# Work to complete
A. Print the portion of the passage on death certificates that opens with the words containing "Physicians are often" and closes with "Anderson, Kurt Nolte).".
B. Decide whether each statement agrees with the passage on death certificates, answering yes or no and quoting the deciding words exactly: (i) Questions about autopsies had been removed from death certificates in 1995. (ii) Physicians are generally well aware of the widespread use of death certificate data. (iii) The gap in autopsy data has lasted about 12 years.

# Passage shown
------------------------------------------------

Physicians are often unaware of the widespread use and value of death certificate data (Jonathan Arden, Lois Fingerhut). If their awareness were increased, they would have greater motivation to code certificates accurately; greater and more sustained training of medical students and residents in filling out death certificates correctly is needed (Robert Anderson, Kathleen Toomey, Steve Hargarten). Working through the Federation of State Medical Boards to mandate more training might be considered (Alan Trachtenberg, Garry Peterson).

The new death certificates issued by NCHS will reinstate coding to indicate whether an autopsy has been performed and whether it was used for the death investigation. Those data elements will be used to monitor trends in autopsy rates. The questions had been deleted in 1995, so there has been a data gap of about 8 years (Robert Anderson, Kurt Nolte).

------------------------------------------------

(Source data)

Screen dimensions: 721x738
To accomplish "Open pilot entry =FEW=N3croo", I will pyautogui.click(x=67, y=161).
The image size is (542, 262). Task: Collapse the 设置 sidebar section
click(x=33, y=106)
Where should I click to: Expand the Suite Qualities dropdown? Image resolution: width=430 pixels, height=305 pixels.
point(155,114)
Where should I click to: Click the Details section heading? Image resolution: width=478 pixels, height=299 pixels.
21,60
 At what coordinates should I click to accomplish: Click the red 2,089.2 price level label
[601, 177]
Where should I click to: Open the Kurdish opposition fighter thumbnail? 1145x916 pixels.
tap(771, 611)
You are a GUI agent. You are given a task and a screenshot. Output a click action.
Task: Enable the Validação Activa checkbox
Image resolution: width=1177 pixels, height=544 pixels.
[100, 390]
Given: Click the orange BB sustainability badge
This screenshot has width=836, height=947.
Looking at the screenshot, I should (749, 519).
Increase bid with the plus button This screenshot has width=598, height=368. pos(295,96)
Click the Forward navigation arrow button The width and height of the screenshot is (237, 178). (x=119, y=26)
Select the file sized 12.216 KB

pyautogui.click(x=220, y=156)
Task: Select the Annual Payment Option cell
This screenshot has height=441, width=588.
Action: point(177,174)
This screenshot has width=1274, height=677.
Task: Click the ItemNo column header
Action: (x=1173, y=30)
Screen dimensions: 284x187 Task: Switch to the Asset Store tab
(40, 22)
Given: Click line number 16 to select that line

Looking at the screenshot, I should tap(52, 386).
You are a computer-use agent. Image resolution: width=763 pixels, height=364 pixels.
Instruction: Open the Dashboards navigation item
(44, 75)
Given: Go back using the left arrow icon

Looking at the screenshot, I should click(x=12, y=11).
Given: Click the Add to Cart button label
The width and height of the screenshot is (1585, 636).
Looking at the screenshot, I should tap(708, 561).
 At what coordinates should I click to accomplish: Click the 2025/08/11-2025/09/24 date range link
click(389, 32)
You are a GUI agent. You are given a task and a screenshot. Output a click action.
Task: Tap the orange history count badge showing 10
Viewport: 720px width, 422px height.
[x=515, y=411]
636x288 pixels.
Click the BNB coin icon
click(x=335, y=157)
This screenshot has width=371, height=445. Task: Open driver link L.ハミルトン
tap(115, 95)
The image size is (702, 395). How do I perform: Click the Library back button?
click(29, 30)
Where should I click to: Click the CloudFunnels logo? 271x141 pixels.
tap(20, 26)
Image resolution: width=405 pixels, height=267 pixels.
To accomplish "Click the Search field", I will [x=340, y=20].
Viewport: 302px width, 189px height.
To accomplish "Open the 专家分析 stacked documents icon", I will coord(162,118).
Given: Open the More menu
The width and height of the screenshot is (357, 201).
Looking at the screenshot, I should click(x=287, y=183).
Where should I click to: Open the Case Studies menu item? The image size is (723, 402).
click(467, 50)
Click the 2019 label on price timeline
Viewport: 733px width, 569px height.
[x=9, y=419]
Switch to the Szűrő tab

------------------------------------------------

# Responses
A.
Physicians are often unaware of the widespread use and value of death certificate data (Jonathan Arden, Lois Fingerhut). If their awareness were increased, they would have greater motivation to code certificates accurately; greater and more sustained training of medical students and residents in filling out death certificates correctly is needed (Robert Anderson, Kathleen Toomey, Steve Hargarten). Working through the Federation of State Medical Boards to mandate more training might be considered (Alan Trachtenberg, Garry Peterson).

The new death certificates issued by NCHS will reinstate coding to indicate whether an autopsy has been performed and whether it was used for the death investigation. Those data elements will be used to monitor trends in autopsy rates. The questions had been deleted in 1995, so there has been a data gap of about 8 years (Robert Anderson, Kurt Nolte).

B.
(i) Yes: "The questions had been deleted in 1995"
(ii) No: "Physicians are often unaware of the widespread use and value of death certificate data"
(iii) No: "so there has been a data gap of about 8 years"